**SHORT PROBLEM**.
Copy every one of the entries below word for word, leaving the pictures out of your copy.

[Entries from a dataset]
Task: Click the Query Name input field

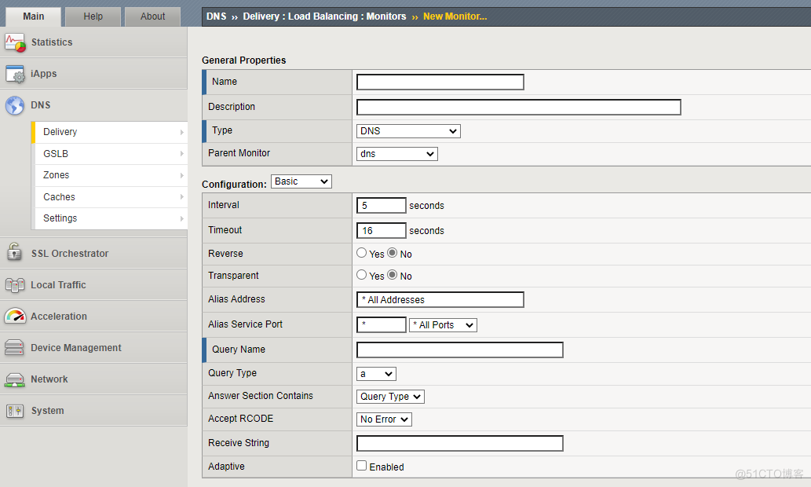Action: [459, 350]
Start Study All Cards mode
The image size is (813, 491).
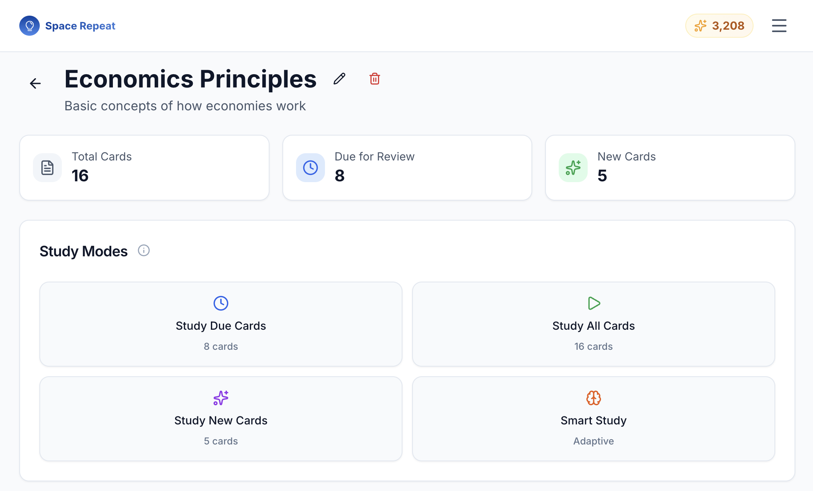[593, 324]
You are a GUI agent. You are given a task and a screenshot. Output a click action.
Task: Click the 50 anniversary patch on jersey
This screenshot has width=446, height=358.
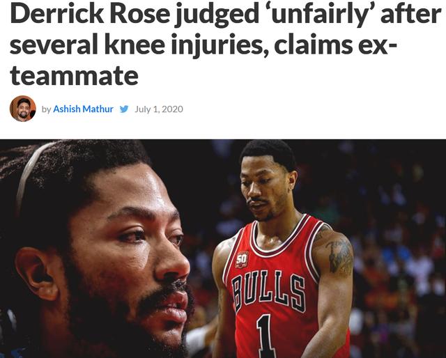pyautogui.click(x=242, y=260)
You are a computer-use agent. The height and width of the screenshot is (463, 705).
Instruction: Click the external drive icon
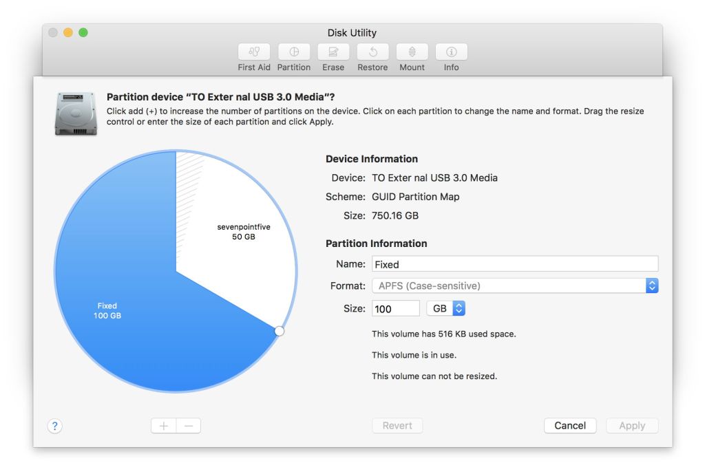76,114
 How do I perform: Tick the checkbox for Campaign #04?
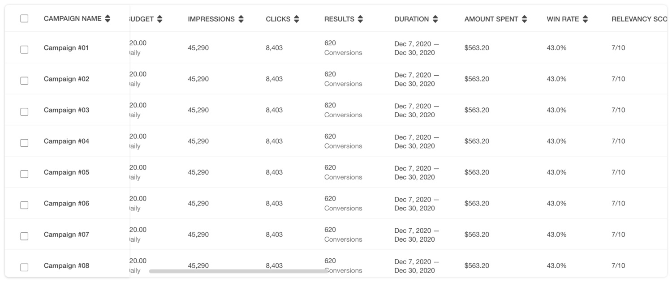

**RESPONSE TO THIS EXERCISE**.
Task: Click the Query Name input field

Action: [459, 350]
Start Study All Cards mode
The image size is (813, 491).
[593, 324]
You are a GUI agent. You are given a task and a screenshot. Output a click action.
Task: Click the 50 anniversary patch on jersey
This screenshot has width=446, height=358.
pyautogui.click(x=242, y=260)
You are a computer-use agent. The height and width of the screenshot is (463, 705).
Instruction: Click the external drive icon
76,114
 How do I perform: Tick the checkbox for Campaign #04?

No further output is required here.